David Van Valen PhD is faculty in the Division of Biology and Bioengineering at Caltech. His research group's long-term interest is to develop a quantitative understanding of how living systems process, store, and transfer information, and to unravel how this information processing is perturbed in human disease states. To that end, his group leverages and pioneers the latest advances in imaging, genomics, and machine learning to produce quantitative measurements with single-cell resolution as well as predictive models of living systems. Prior to joining the faculty, he studied mathematics (BS 2003) and physics (BS 2003) at the Massachusetts Institute of Technology, applied physics (PhD 2011) at Caltech, and medicine at the David Geffen School of Medicine at UCLA (MD 2013).

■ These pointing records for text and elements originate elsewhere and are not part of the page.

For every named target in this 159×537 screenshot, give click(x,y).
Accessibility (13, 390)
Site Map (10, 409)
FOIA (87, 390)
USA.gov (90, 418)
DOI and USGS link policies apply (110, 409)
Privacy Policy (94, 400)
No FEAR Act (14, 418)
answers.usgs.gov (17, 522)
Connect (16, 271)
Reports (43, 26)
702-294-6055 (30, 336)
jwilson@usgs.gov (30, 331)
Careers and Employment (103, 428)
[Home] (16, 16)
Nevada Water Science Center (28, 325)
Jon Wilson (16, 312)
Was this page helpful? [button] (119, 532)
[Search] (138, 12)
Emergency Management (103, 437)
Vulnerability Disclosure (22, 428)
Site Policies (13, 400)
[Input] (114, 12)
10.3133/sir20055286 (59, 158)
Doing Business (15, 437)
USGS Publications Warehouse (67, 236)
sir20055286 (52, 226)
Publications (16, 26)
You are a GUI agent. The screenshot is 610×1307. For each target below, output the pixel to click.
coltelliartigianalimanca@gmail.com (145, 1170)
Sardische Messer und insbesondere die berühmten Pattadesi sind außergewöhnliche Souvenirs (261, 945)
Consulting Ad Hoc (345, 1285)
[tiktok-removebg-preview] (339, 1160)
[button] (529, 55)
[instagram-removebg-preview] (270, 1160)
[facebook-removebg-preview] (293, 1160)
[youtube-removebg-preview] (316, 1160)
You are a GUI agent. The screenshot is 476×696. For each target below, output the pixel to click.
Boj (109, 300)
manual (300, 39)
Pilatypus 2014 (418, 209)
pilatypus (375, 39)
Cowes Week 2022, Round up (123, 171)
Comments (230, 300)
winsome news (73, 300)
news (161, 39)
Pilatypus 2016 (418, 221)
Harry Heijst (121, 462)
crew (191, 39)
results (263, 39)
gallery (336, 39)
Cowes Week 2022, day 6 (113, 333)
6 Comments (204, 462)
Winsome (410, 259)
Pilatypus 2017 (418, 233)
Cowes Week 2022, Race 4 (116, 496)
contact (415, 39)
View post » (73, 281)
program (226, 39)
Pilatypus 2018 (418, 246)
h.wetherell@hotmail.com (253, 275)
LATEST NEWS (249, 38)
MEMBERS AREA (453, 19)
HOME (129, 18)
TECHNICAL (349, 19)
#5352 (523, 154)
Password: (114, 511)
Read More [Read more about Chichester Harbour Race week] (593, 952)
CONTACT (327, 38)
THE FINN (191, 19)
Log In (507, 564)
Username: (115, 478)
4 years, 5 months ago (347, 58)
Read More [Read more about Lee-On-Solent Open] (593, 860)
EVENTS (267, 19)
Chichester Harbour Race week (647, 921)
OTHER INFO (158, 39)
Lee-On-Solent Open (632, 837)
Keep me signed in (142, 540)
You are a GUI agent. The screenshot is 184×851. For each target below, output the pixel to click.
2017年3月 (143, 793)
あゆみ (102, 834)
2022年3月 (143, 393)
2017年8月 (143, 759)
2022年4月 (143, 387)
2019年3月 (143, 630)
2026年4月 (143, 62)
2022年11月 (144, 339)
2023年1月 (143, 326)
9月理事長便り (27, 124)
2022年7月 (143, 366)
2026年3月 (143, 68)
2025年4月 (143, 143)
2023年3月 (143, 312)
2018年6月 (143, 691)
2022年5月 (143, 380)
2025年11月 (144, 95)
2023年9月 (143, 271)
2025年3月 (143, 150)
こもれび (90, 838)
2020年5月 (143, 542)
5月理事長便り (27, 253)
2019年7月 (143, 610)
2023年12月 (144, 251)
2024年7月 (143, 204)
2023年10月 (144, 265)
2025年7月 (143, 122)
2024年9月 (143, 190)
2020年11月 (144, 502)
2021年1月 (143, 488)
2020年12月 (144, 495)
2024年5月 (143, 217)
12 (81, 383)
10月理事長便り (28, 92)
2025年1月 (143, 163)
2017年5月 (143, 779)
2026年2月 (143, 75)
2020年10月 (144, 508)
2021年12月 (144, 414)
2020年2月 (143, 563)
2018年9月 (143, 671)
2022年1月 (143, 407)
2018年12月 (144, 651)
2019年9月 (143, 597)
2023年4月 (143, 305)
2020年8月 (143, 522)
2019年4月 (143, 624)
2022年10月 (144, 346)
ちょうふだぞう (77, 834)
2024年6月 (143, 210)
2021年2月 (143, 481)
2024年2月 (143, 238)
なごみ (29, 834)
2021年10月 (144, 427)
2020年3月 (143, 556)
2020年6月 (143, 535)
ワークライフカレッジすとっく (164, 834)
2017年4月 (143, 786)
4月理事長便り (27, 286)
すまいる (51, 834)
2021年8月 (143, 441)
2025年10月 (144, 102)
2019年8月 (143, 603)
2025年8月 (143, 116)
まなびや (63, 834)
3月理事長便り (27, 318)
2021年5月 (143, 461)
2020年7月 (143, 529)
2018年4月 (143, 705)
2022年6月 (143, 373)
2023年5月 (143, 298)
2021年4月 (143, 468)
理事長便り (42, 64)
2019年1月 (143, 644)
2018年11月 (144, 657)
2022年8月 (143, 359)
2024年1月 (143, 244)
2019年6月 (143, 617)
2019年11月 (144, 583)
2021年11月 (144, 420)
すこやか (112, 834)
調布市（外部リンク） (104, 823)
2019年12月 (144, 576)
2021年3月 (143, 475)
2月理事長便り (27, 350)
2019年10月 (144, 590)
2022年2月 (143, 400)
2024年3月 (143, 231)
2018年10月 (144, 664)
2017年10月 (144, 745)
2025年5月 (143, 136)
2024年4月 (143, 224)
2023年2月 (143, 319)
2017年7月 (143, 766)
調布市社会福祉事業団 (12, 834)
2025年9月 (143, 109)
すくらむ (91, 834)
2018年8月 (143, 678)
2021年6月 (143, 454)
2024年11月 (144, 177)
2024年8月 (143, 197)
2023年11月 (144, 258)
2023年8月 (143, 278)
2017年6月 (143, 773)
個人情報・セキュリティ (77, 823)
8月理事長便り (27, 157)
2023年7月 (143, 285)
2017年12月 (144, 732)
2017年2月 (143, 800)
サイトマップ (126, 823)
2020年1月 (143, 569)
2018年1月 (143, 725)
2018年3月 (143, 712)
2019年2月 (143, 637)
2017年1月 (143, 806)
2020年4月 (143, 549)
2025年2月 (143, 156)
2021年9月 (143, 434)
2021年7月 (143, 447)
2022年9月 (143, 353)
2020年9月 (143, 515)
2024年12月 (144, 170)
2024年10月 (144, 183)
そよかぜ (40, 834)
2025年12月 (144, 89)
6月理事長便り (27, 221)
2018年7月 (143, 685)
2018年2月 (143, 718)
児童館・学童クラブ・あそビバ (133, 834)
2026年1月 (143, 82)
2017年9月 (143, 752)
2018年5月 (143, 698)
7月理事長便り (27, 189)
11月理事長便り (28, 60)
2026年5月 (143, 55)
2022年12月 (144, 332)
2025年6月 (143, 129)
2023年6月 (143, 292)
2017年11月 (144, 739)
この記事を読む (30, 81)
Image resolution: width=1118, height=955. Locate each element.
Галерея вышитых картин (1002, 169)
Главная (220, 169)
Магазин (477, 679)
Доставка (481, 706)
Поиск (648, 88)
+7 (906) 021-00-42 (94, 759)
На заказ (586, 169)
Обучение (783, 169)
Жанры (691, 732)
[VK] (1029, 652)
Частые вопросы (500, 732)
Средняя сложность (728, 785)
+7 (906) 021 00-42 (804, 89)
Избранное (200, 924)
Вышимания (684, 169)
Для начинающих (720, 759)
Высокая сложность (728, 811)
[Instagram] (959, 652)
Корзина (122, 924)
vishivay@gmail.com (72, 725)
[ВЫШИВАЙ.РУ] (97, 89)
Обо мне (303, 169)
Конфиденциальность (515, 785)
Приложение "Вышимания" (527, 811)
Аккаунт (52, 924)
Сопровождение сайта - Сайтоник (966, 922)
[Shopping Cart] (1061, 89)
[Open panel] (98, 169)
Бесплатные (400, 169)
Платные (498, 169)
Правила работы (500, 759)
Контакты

Biological systems are difficult to study because they consist of tens of thousands of parts, vary in space and time, and their fundamental unit—the cell—displays remarkable variation in its behavior. These challenges have spurred the development of genomics and imaging technologies over the past 30 years that have revolutionized our ability to capture information about biological systems in the form of images. Excitingly, these advances are poised to place the microscope back at the center of the modern biologist’s toolkit. Because we can now access temporal, spatial, and “parts list” variation via imaging, images have the potential to be a standard data type for biology.
For this vision to become reality, biology needs a new data infrastructure. Imaging methods are of little use if it is too difficult to convert the resulting data into quantitative, interpretable information. New deep learning methods are proving to be essential to reliable interpretation of imaging data. These methods differ from conventional algorithms in that they learn how to perform tasks from labeled data; they have demonstrated immense promise, but they are challenging to use in practice. The expansive training data required to power them are sorely lacking, as are easy-to-use software tools for creating and deploying new models. Solving these challenges through open software is a key goal of the Van Valen lab. In this talk, I describe DeepCell, a collection of software tools that meet the data, model, and deployment challenges associated with deep learning. These include tools for distributed labeling of biological imaging data, a collection of modern deep learning architectures tailored for biological image analysis tasks, and cloud-native software for making deep learning methods accessible to the broader life science community. I discuss how we have used DeepCell to label large-scale imaging datasets to power deep learning methods that achieve human level performance and enable new experimental designs for imaging-based experiments.